**Article:**
⁂
- Born: November 13, 1951 (age 74) Essaouira, Morocco
- Died: 2024
- Education: University of Haifa
- Known for: sculpture, painting, installations, body art, drawing and video art
- Notable work: "Numi Numi" 2004
- Awards: First Prize for FOOD PROCESS, Phenomena Festival, Jerusalem

= Shuli Nachshon =

Israeli video and installation artist

Shuli Nachshon (שולי נחשון; born in Essaouira, Morocco) is a video and installation artist, who lives and works in Israel.

==Biography==
Nachson emigrated with her family from Morocco to Israel at the age of 4. She grew up in Ofakim, a small town in the south of Israel. Nachshon studied law at the Hebrew University of Jerusalem and later psychology, art and philosophy at the University of Haifa. In her late twenties Nachshon started painting and sculpting and quickly moved to installations, video installations and video art. Nachshon lives in Nofit, Israel and teaches video art at Oranim.
⁂
[Dataset records]
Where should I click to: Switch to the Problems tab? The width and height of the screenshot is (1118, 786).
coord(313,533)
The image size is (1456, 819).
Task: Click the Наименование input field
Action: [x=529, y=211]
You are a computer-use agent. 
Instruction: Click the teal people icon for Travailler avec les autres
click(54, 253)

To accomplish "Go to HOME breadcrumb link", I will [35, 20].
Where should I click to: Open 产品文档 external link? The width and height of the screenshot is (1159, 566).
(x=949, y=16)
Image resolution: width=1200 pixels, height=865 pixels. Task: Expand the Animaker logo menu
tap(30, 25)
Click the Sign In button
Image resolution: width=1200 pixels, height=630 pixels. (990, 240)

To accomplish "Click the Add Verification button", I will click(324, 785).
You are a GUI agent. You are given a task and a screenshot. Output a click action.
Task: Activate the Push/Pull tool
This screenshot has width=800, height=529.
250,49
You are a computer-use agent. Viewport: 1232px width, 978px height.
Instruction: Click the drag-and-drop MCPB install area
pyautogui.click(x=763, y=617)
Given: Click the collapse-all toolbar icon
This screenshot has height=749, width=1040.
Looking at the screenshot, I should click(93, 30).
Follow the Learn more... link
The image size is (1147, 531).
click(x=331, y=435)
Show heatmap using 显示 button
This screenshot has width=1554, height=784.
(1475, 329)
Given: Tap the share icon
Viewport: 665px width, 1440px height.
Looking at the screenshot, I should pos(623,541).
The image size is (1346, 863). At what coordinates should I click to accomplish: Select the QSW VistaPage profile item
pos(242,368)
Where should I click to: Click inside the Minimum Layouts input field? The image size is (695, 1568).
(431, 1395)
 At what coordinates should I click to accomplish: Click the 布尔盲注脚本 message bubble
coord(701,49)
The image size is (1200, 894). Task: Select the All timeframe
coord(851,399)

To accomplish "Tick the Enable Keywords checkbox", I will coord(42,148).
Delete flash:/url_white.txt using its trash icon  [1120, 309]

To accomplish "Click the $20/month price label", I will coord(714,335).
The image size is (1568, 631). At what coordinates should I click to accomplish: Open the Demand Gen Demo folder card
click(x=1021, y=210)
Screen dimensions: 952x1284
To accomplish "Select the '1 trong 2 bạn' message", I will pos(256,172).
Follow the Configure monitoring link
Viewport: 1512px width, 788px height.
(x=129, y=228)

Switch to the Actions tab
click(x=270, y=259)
⁂
**Set exercise 1:** According to the biography of Shuli Nachshon, in which town did she grow up?
**Set exercise 2:** Continue the biography of Shuli Nachshon from its final sentence.

**Task response 1:** Ofakim, a small town in the south of Israel.

**Task response 2:**
==Work==
Nachshon's early work is characterized by her connection to earthy elements as a process personal growth, ritual and healing.
Through her work she transforms personal memories to collective memories.

===Selected works===
- The Shadows refuse to go (1993) a video and installation, University of Haifa.
- White tent - the laundresses (1994) video and installation, Tel Hai, Israel.
- Blue whale (1996) a video installation depicting the artist interacting with wheat, Janco Dada Museum, Ein Hod, Israel.
- Food process (1996) a video and mixed media installation, Phenomena, Jerusalem.
- Wheat (1997) Music and Wheat-Path Installation, Botanical Gardens, Jerusalem.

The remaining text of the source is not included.